- Author
- Clark, Bryan
- Subjects
- History - WW2
- Tags
-
- RAN Ships
- HMAS Sydney II
- Publication
- December 1989 edition of the Naval Historical Review (all rights reserved)
Eighty-two-year-old Mrs Jay Smith, of Dalkeith, W.A., commented (in 1989): “My husband J. R. (Reg) Smith was the Harbour Master at Christmas Island in 1941, managing all shipping. The Carley Float was sighted on February 6, 1942. My husband recovered the raft and the burial was arranged soon afterwards. It was a sad memory for him, as he always said, It was some Mother’s son”.
Mrs Jay Smith is described by C.I. historian, Marg. Neale, as “Mrs Christmas Island… A matriarchal figure, a forthright woman who called a ‘spade a spade’ and around whom newcomers trod carefully…” Mrs Smith resided on the island between the years 1935-42 and 1945-59. Mrs Smith continued: “I left Christmas Island with my small son and arrived at Fremantle in early February, so I was not on the island when the body was found. On February 28 (Saturday) the Islander arrived and I received a phone call from my husband asking me to meet him at the dock gates at Fremantle. My husband met me there and he told me he had just left part of the float in the Naval Office. The Naval Authority agreed it was from an Australian ship. My husband had already worked out that the raft could have come from HMAS Sydney, taking into consideration the date of the sinking, the tides, etc. Nothing more was heard about the raft, and no papers changed hands.”
‘The C.I. radio operator, Mr. J. C. Brown, in his report, mentions going out to the raft, and its condition, also the funeral. We were friends. He and his wife lived nearby. I visited the Bakers in the UK in 1988. Only his wife was still alive. He had died in 1987. His wife could only vaguely remember the events of 1942. She was on her way back to C.I. from Singapore when it happened. I am sure my husband would have attended the funeral. I am also sure my husband would have taken the piece of bullet found in the Carley Float. To him, that would have been evidence.”

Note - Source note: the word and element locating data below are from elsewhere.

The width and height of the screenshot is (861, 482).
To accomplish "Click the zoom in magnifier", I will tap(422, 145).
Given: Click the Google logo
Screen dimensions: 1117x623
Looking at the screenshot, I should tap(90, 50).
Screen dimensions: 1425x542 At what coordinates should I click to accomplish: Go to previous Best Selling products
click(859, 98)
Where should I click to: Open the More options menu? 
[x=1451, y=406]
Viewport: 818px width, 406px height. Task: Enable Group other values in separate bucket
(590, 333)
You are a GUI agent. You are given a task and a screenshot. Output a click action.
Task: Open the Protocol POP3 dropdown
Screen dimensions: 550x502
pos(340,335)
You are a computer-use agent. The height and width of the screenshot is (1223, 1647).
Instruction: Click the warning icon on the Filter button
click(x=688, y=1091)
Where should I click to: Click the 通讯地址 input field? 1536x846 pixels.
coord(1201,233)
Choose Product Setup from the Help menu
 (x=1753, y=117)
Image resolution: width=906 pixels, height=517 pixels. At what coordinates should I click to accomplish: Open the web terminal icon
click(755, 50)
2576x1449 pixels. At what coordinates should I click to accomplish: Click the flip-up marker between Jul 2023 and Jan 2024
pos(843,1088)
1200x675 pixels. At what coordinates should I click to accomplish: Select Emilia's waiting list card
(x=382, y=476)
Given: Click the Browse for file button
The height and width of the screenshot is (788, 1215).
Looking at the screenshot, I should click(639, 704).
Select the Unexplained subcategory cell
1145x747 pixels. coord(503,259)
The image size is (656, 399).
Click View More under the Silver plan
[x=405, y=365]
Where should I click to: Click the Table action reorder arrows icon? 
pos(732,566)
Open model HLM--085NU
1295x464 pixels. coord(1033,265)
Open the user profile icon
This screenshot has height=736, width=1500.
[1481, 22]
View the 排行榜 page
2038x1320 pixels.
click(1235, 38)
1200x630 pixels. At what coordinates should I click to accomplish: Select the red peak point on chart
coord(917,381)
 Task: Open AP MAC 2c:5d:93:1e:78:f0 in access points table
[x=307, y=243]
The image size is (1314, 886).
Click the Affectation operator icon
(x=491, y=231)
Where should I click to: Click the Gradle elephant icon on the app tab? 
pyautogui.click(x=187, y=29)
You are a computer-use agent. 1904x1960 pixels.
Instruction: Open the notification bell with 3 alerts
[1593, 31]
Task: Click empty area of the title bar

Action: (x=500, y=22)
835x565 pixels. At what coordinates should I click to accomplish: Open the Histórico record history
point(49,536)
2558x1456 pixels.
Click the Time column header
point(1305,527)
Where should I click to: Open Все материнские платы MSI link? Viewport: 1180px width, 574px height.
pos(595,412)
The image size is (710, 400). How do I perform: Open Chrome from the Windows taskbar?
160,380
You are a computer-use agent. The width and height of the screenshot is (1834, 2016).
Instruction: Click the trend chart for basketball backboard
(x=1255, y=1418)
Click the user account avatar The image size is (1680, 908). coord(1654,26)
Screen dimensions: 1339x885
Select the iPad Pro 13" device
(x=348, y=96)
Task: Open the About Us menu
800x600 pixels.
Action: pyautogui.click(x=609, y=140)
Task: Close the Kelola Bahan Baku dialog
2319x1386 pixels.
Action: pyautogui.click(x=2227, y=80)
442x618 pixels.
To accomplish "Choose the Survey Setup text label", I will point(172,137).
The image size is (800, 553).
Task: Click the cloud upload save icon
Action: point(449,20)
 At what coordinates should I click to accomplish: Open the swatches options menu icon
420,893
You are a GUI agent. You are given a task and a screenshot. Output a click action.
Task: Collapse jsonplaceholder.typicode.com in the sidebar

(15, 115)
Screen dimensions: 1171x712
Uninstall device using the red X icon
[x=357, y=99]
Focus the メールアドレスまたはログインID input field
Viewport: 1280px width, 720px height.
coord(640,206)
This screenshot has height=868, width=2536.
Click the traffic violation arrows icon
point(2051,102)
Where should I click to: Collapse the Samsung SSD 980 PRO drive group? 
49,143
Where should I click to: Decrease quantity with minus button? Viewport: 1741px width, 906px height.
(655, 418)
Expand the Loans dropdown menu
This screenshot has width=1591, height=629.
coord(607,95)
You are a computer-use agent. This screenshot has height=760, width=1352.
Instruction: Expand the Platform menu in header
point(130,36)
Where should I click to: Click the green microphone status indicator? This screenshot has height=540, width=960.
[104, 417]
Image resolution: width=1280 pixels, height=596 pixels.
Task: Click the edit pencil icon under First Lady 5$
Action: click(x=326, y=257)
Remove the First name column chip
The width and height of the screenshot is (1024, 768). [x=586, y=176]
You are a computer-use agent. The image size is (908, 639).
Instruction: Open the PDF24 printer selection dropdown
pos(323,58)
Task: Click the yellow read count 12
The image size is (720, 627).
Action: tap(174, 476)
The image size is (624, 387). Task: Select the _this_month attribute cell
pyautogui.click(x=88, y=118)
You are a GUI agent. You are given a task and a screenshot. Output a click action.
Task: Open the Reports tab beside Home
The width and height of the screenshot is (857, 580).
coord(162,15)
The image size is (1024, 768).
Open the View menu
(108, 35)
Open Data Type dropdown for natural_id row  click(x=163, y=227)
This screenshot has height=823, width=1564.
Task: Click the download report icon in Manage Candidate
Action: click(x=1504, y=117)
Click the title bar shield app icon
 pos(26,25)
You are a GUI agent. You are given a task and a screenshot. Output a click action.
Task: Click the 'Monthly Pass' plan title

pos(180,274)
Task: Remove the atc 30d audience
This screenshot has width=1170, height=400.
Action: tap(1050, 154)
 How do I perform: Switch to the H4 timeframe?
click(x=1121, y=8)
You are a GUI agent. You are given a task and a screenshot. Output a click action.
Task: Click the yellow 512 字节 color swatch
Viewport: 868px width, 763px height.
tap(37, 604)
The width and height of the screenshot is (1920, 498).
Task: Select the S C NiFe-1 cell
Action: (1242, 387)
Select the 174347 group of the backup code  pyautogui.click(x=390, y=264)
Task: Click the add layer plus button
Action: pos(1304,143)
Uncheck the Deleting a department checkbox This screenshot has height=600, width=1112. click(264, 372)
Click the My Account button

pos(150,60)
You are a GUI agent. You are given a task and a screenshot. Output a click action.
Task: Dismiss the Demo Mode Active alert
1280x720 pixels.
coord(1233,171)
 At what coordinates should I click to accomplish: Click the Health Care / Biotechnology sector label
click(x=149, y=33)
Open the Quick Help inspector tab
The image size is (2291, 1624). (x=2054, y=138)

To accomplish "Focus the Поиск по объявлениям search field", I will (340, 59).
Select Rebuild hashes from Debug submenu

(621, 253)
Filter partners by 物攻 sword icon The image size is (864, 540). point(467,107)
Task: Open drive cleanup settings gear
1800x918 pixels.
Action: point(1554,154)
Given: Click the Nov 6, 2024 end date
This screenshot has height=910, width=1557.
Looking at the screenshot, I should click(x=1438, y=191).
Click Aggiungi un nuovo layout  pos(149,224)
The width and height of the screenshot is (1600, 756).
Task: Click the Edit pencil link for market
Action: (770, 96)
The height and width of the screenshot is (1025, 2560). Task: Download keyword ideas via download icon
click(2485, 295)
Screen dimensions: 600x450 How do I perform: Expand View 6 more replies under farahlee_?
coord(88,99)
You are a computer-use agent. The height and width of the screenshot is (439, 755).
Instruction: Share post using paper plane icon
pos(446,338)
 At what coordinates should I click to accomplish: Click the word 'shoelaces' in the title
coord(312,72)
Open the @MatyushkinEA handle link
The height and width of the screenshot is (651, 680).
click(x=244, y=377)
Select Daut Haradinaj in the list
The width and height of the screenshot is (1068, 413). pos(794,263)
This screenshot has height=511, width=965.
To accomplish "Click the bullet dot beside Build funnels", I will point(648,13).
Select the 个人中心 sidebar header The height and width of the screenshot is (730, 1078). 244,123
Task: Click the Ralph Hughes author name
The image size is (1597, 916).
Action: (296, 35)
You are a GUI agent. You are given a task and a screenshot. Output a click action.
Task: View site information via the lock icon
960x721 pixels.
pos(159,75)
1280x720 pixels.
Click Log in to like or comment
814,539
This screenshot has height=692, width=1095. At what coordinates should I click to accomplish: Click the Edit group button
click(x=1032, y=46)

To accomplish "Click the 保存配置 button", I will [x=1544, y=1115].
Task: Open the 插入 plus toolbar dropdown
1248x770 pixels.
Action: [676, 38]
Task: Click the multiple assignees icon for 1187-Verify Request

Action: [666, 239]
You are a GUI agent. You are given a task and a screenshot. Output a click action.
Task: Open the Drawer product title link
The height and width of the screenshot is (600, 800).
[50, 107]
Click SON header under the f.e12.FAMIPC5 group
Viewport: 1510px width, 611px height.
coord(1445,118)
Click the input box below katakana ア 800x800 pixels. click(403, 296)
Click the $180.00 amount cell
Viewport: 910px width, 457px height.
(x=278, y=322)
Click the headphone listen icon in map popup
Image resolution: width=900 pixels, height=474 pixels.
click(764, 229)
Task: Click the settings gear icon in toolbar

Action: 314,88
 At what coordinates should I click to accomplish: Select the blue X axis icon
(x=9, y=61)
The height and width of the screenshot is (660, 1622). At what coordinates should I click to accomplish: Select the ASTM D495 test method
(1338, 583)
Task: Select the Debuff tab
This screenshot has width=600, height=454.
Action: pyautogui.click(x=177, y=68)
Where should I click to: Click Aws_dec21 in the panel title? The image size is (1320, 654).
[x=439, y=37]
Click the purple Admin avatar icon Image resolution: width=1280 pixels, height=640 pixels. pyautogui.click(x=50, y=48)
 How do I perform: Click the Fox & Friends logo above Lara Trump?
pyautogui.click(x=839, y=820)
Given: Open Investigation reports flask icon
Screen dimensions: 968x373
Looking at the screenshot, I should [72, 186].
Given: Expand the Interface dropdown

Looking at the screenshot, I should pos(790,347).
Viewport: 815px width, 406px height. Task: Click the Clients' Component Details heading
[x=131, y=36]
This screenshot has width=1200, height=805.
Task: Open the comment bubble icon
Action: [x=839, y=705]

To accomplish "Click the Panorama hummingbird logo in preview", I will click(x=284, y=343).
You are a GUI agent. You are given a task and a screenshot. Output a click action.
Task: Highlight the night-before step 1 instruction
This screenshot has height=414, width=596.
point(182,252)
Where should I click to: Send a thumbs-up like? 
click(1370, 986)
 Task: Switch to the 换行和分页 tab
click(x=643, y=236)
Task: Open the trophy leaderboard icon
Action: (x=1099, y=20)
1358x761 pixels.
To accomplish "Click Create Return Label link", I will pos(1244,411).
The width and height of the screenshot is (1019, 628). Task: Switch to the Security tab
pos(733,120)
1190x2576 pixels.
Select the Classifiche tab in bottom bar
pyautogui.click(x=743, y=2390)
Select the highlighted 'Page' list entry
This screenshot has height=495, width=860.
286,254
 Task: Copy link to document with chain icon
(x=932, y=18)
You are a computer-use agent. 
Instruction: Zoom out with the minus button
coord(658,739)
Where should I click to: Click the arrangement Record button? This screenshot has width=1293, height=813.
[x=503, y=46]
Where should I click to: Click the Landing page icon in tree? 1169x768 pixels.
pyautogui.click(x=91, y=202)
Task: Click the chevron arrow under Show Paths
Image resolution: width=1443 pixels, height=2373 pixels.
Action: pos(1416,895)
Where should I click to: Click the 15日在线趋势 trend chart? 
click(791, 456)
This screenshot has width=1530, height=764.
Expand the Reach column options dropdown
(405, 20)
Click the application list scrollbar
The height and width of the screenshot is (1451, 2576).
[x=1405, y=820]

“The old cemetery on the island was behind our house on the top of a cliff. Over the years it has been washed away with rain and the weather. I have been told that there was never a headstone after the war. There have been various people who have been reported as saying that the body had been removed by the Navy. A friend of mine (Bob Forrester) who was on the island between 1952-1973 said he never knew of a body being removed. He lived in a house adjoining the old cemetery for years and he knew exactly the condition of the graves. He agrees with me, there was never a headstone after the war. Before the war, the existing graves had headstones brought down from Singapore… there was no stone on the island to make a headstone.”
“My husband did not make enquiries as to what happened to the raft (sections) that he brought back to Fremantle on his own initiative. He was not under orders to do so. To my knowledge, no correspondence arrived from Fremantle or Australia concerning the raft. The topic was never mentioned again. I understood that all office records were destroyed before the Japanese arrived…’
Former Christmas Island resident, Bob Forrester, of Kalamunda, W.A., wrote: “…My first knowledge of an unknown grave came in rather unusual circumstances. My house became subject to severe wash-aways. Drainage from a new installation was channelled into one storm-water drain and allowed to discharge over the cliff face, about 700 feet up, and find its own way down the cliff. Hence, the washaway. I saw my dog with rather a large bone, which I recognised as possibly human, and immediately put two and two together, went up the slope to the cemetery, which had been badly eroded and covered in silt. The Malay gardeners were called in to clean up the mess. To my knowledge, no gravestones were removed, only replaced, if necessary. In fact, the ‘unknown grave’ was so called because it was unmarked -just a mound overgrown with weeds like the rest.”
“No mention is made of marking the grave. In the circumstances, this is not surprising. During this time Norwegian sailors (from the torpedoed Eidsvold) and a number of the Island’s Europeans, including women, were evacuated by various ships. In these circumstances, I don’t think there would have been any effort made to mark the grave.”